Big Brother Brasil 19 is the nineteenth season of Big Brother Brasil which premiered on January 15, 2019 on the Rede Globo. The show is produced by Endemol Shine and presented by Tiago Leifert.

The grand prize is R$1.5 million with tax allowances, plus a R$150,000 prize offered to the runner-up and a R$50,000 prize offered to the housemate in third place.

On April 12, 2019, 28 year-old bachelor in law Paula von Sperling from Lagoa Santa, Minas Gerais won the competition with 61.09% of the public vote over administrator 
& entrepreneur Alan Possamai.

A worldwide record breaking number of 202.406.432 million votes were cast on week 10's eviction besides being the lowest-rated season ever to date.

The game

Super Nomination
In a twist called "Super Nomination", there was no Head of Household and Power of Immunity competitions, as well the housemates' vote to nominate during the first week. Instead, three housemates won immunity through two competitions (Danrley and Gustavo won the first on day 1, while Paula won the second on day 3) while the remaining fourteen were automatically nominated. Vinicius, as the housemate who received the fewest public votes to save was evicted on day 8.

Room of the Seven Challenges
On Day 6, the housemates were asked to go to the Diary Room and vote for who they wanted out of the game. The three housemates with the most votes would be moved to the "Room of the Seven Challenges". If they completed the challenges presented to them, they would be allowed to veto three housemates from competing in the first HoH competition. However, if they fail, they would be vetoed from the competition instead.

Fake Eviction
Week 7 was a fake eviction week. Unbeknownst to the housemates, Brazil was voting to give immunity for week 8's eviction to one of the nominees. Gabriela was voted to be immune. After walking through the eviction door, Gabriela was secretly taken to the house pantry to surprise her housemates.

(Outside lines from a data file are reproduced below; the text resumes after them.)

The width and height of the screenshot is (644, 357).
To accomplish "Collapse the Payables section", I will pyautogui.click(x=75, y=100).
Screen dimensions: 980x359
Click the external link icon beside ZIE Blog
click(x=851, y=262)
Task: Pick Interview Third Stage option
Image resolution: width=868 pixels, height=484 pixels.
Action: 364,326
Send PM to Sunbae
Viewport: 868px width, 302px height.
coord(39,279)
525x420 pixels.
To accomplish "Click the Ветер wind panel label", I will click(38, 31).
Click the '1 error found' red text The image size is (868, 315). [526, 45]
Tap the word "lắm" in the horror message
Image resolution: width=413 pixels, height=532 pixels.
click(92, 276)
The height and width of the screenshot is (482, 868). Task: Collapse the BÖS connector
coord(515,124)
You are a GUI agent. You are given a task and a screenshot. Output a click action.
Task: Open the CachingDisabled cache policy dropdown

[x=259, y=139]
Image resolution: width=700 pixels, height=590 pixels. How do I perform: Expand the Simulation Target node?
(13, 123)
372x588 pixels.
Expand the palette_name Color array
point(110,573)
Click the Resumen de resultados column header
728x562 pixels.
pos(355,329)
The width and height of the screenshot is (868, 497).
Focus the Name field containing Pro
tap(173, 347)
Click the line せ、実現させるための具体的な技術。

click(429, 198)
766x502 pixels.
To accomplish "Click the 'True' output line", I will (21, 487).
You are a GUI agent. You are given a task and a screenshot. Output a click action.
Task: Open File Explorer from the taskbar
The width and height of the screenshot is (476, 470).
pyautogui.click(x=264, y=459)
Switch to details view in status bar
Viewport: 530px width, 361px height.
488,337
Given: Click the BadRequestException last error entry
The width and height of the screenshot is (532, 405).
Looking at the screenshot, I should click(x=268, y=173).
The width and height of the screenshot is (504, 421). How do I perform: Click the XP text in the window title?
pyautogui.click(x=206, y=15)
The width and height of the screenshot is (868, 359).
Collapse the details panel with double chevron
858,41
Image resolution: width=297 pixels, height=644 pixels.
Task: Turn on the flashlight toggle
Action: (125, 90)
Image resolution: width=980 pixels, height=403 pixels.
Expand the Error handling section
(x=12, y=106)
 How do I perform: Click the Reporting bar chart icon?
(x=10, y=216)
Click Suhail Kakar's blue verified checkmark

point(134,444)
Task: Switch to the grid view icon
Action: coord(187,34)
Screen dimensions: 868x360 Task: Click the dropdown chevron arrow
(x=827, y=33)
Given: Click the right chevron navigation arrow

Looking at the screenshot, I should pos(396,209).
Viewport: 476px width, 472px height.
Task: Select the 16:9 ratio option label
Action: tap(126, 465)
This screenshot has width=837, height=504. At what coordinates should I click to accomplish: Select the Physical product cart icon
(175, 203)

Quadruple Nomination & House Eviction Vote
Week 8 was a "Quadruple Nomination" week where four housemates were nominated - one by the Head of Household, two from the House's nomination vote and one by the Big Phone. While there was no Power of Immunity, three housemates were awarded immunity - Gabriela as voted by Brazil to be immune in the fake eviction, Paula as the Head of Household during the fake eviction, and Rízia as week 8's Head of Household.

The Brazilian public voted to save two of the nominee with the other two nominees facing a house eviction vote. In the event of a tied eviction vote, the nominee with the lowest vote total from the public vote was evicted. Tereza and Hariany were the housemates who received the fewest public votes to save and Tereza was evicted by a house vote of 5–3.

Big Boss
The Big Boss was introduced during week 2 as an added interactive feature. During Thursday's live show, the public may vote to select between two options which may or may not influence directly in the game.

Power of No

Housemates
The cast list with 18 housemates was unveiled on January 9, 2019. 
On January 12, Fábio Alano, a 27-year-old P.E. teacher & MMA athlete from Porto Alegre, was kicked off of the show during the sequester period, after it was revealed he had a sponsorship contract with a fitness clothing brand and did not told the producers. After his removal from the game, no replacement was designated, bringing the number of housemates down to 17.(ages stated at time of contest)

Future appearances

After this season, in 2019, Hariany Almeida appeared in A Fazenda 11, she finished the season as Runner-Up.

After this season, in 2019, Hana Khalil appeared on De Férias com o Ex Brasil: Celebs as original cast member.

In 2020, Isabella Cecchi appeared on Big Brother Brasil 20 as a model in an activity.

In 2021, Carolina Peixinho and Elana Valenária appeared in No Limite 5. Carolina finished in 7th place, while Elana finished in 5th place.

Voting history
 Key
  – Chained  Red team
  – Chained  White team

Notes

Have and Have-Nots 
This season, each housemate receives a weekly sum of Estalecas (the house currency) to make the purchases in the Big Brother Brasil market. The items purchased are for the consumption of whole house, but a housemate can save them for their own consumption. A panel in the kitchen updates individual balances and the total house money. If there is an individual or collective punishment, the values are reduced; and if the loss is too big, all housemates (including the Head of Household) become Have-Nots for the week. In the panel is also possible to check the control of water consumption so both public and housemates can follow. Upon reaching the indicated limit, the house is punished with the water suspension.

Controversy 
The nineteenth season became highly controversial after a variety of racist, homophobic and misogynistic remarks were made by several of the housemates (including Diego Wantowsky, Gustavo Soares, Hariany Almeida, Maycon Santos and winner Paula von Sperling) on the live feeds but not aired on primetime episodes and alleged rigging from production and host Tiago Leifert fixing the game for certain players.

Maycon 
Maycon Santos became controversial on social media after casually telling a story about committing an act of animal cruelty, when he strapped firecrackers into a cat's tail and put tape on the animal so that it would walk in circles. The naturalness with which Maycon spoke about the act infuriated viewers and celebrities such as Tatá Werneck. Activist Luísa Mell even encouraged her followers to evict him from the house.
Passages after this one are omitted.